1. This is an appeal arising out of a guardianship matter. The appellant Faqir Muhammad was appointed guardian, on his own application, of a minor, Muhammad Islam. Along with the application for guardianship he filed a list of the property said to belong to the minor and that list did not contain a house in Cawnpore which has been the subject-matter of much dispute. Subsequently he was removed from the guardianship and the respondent was appointed guardian of the minor. On the 28th of September 1922, the respondent put in an application to the District Judge praying that the former guardian had deliberately omitted from the list the house aforesaid of the rent of which he had given no account whatsoever. We have-had the record examined and it is curious that, without any formal enquiry having been made as to the title to this house, and in spite of the fact that there is third party, Mt. Janno, who rightly or wrongly is asserting her title to it, an order was passed on the 8th of February 1923, that the former guardian should hand over possession of the said house to the new guardian and that he should pay over the rent which he collected in respect of it. This order apparently was based on the supposition that inasmuch as the former guardian was actually in possession of the house he was bound to account to the minor.
2. When an Amin was deputed to go and hand over possession of the house to the new guardian he was resisted by Mt. Janno who had got the house locked from inside. Formal delivery of possession therefore could not be effected. The appellant has also not made good any rent which he had collected from the tenants though professedly not on behalf of the minor. The learned Judge accordingly has fined the appellant for his disobedience of the previous order. The date of the order given in the judgment under the appeal is wrong; the correct date, being the 18th of February 1923.
3. It is true that so long as an order passed by a competent Court with jurisdiction stands any disobedience of it would be an offence under Section 45 of the Guardians and Wards Act. The mere fact that there was some irregularity in passing it would not be a good defence. But as we find in this case that the previous order directing the appellant to deliver possession of the house to the new guardian and pay over the rents realized by him had been passed without any enquiry into the matter we can revise it. It is not suggested by the learned vakil for the respondent that Faqir Muhammad entered into possession of the house originally on behalf of the minor, nor is it anywhere suggested that at any time during the period of his guardianship he admitted that he was holding possession over it on behalf of the minor.
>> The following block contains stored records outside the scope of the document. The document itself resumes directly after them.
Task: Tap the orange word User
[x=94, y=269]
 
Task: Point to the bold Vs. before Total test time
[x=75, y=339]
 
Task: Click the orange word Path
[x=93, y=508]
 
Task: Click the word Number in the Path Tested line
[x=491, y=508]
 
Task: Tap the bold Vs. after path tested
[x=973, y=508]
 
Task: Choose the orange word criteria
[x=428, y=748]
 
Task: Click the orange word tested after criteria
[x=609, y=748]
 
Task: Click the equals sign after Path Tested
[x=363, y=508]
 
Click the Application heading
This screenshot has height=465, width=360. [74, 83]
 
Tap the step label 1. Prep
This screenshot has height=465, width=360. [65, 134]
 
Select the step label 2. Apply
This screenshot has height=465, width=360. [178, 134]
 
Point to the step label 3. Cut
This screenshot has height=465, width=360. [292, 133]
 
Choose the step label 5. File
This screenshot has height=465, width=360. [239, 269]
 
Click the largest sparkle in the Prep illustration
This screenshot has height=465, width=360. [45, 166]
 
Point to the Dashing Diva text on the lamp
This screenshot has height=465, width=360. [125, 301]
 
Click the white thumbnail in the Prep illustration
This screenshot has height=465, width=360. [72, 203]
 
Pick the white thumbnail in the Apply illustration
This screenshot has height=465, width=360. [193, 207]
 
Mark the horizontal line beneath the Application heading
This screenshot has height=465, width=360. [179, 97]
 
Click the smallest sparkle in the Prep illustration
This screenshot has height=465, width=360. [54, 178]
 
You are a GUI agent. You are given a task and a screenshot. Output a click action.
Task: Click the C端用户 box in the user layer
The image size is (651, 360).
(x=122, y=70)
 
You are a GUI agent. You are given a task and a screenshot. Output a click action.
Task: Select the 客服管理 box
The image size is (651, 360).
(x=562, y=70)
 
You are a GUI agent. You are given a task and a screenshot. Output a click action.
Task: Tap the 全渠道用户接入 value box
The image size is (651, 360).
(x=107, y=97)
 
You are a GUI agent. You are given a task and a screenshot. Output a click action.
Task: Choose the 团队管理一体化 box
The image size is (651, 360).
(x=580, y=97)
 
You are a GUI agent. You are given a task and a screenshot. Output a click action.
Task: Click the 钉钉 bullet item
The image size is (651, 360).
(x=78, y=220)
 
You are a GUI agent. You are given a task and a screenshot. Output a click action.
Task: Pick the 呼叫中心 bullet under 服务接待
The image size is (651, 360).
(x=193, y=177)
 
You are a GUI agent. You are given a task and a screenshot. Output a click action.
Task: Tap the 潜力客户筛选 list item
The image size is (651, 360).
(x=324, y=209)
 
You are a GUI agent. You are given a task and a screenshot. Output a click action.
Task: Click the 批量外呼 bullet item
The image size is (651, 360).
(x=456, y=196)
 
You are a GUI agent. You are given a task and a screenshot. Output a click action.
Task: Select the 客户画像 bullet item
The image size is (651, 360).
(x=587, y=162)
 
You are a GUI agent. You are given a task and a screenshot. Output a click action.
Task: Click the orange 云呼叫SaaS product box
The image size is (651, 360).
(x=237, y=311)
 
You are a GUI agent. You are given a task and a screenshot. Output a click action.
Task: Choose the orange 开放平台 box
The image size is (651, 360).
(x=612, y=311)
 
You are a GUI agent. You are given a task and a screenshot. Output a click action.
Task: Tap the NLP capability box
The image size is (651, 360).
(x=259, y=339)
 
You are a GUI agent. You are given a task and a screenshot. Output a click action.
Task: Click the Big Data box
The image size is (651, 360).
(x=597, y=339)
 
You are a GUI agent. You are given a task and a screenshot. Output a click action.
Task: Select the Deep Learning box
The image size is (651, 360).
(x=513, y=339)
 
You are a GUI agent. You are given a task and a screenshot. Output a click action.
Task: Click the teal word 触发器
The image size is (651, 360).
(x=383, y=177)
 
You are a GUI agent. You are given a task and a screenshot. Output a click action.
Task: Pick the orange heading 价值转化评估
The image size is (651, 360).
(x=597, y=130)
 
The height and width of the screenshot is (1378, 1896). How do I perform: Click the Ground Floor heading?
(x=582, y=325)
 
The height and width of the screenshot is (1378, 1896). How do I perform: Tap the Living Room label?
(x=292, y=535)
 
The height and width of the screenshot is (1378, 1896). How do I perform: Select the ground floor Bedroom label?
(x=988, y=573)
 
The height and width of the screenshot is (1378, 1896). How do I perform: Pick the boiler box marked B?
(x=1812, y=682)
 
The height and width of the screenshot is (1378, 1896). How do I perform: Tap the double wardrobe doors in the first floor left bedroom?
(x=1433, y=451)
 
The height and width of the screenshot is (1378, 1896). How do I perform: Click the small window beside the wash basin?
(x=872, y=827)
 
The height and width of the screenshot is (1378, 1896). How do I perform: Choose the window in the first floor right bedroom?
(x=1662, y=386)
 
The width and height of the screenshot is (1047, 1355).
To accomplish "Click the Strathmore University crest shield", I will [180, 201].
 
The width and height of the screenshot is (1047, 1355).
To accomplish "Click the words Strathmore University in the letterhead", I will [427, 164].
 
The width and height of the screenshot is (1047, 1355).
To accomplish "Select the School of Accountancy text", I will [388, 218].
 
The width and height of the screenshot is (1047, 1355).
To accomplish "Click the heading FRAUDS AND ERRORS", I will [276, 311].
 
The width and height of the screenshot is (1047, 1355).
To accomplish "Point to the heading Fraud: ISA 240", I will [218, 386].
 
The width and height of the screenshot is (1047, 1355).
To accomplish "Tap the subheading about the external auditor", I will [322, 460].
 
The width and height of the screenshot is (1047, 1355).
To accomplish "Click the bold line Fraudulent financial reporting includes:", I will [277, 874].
The attitude of Faqir Muhammad all along had been that the house did not belong to the minor. It, therefore, seems to me that Faquir Muhammad should not have been compelled to hand over possession of the house to the new guardian or to pay over its rent when he was not put in possession of the house on behalf of the minor. If the house really belongs to the minor it will be open to the new guardian to take legal steps to recover its possession. The learned District Judge cannot in the proceedings under the Guardians and Wards Act compel the former guardian to hand over possession of the house which he does not admit to belong to the minor and over which he never obtained possession as guardian of the minor. The order previously passed had therefore been passed with a material irregularity in the exercise of jurisdiction inasmuch as there had been no proper enquiry made at all. As that order was not appealable it is open to the High Court to set it aside on the revisional side. I am, therefore, of opinion that it must be held that previous order was passed with material irregularity and is not binding on the appellant Faqir Muhammad and that, therefore, his conviction for disobedience of it was not a proper one. It seems to me that the question of the title to the house should be litigated in a regular suit brought by the new guardian if so advised, against Faqir Muhammad or Mt. Janno or whoever else may be in possession. I would, therefore, allow this appeal and setting aside the order of the District Judge dated the 9fch of August 1923, and conviction of the appellant direct that the fine, if paid, should be refunded.
4. I concur in allowing the appeal. I am not prepared in these proceedings to revise an order which is not directly before us and against which no revision has been filed. I am not satisfied that in this appeal we are precluded from taking notice of the fact that the order for disobeying which the appellant has been fined was passed without there being any evidence whatever on the record to show that the appellant was in possession of this house on the minor's behalf. On this ground I concur in allowing the appeal.
5. The order of the Court is that this appeal is allowed and the order of the District Judge, dated the 9th of August 1923 and also the conviction of the appellant are set aside and it is ordered that the fine, if paid, be refunded.